The FTN represents a range of hospital, ambulance, community and mental health NHS trusts.

Mr Hopson added: "Tensions are perhaps inevitable where you have political leaders, who want to take accountability for the system, but have set up an arms length body - NHS England - which is responsible for overseeing the key part of commissioning."

He used the example of two documents from the department and NHS England.

"It wasn't immediately apparent how Jeremy Hunt's vulnerable older people's plan sat alongside NHS England's 10 year strategy.

He said: "I think it's becoming clearer - but that for me was a good example of how two things seemed to be in the same space.

"It's important that all of us in the NHS should have a clear picture of how the two fitted together.

"It's a very important relationship and if they're pulling in different directions, it's not helpful. I'm confident they'll find the right answer though."

Sources close to Mr Hunt strongly rejected Mr Hopson's claims, saying: "We don't recognise this unsubstantiated opinion. There hasn't been a sliver between us and NHS England while developing policies like the older people's plan.

"NHS England are operationally independent, as intended, but we work closely together when needed."

The Department of Health says it has a strong working relationship with NHS England.

NHS England is currently working on the arrangements for the parts of the 111 urgent care phoneline in England which have previously been run by NHS Direct.

The announcement earlier this summer of its withdrawal from 111 has raised questions about competitive tendering and fragmentation in England's health service.

Outsourcing gathering pace

Private companies were an important part of Labour's drive to reduce hospital waiting times for planned surgery.

Outsourcing of NHS care is now gathering pace in a range of areas - including diagnostics, mental health and physiotherapy.

Paul Evans runs an anti-market pressure group called the NHS Support Federation, which is tracking new contracts.

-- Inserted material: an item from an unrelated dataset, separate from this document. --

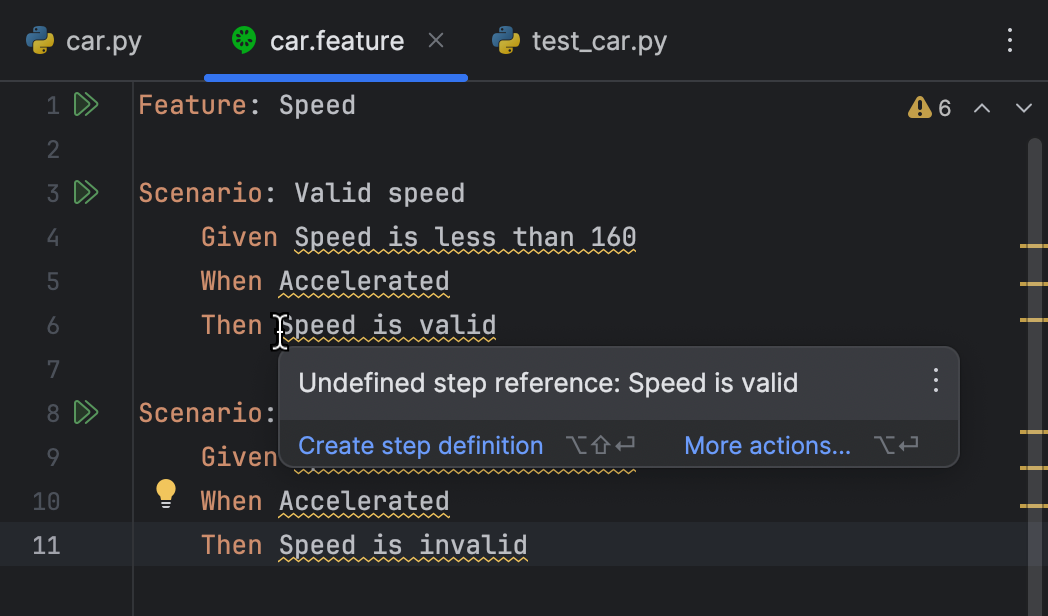Click the first warning stripe in the scrollbar
This screenshot has height=616, width=1048.
tap(1033, 245)
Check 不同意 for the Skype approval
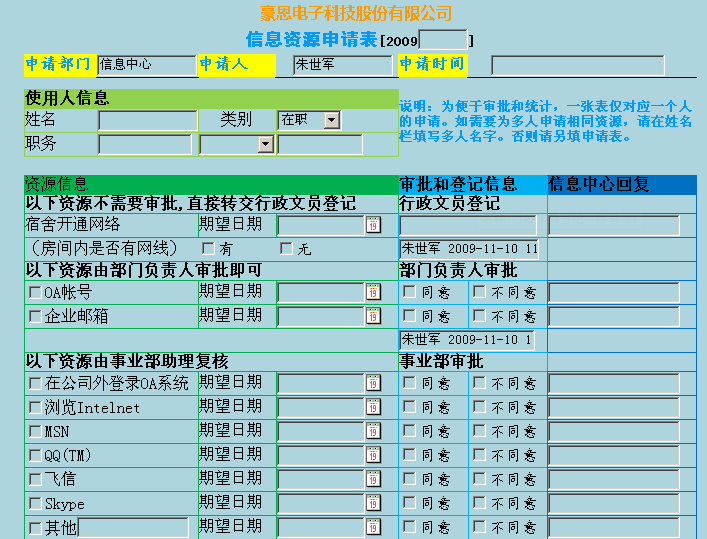 [479, 504]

He revealed new figures to BBC News.

He said: "Over 200 contract opportunities have emerged since April - that's £2.5bn worth of NHS services.

"Of the contract awards that have been made, most have gone to the private sector and only four have gone to the NHS - so there's a significant trend there already."

Market analysts Laing and Buisson believe the trend to a wider range of providers in England's NHS seems unstoppable.

The chief economist at the Nuffield Trust health think-tank, Anita Charlesworth, says this now accounts for a significant chunk of the overall budget.

She told me: "The latest accounts from the Department of Health show that in 2012/13, the NHS as a whole spent £9bn on care by non-NHS providers.

"That's an increase on previous years but it isn't new. This has been building steadily over the last decade."

A Department of Health spokesperson said: "The NHS will stay free for everyone, but it's right that patients should get the best service, regardless of who provides it.

"Charities, social enterprises and independent providers play an important part in providing NHS care - and have done for many years - helping to give patients more choice of where and how they are treated."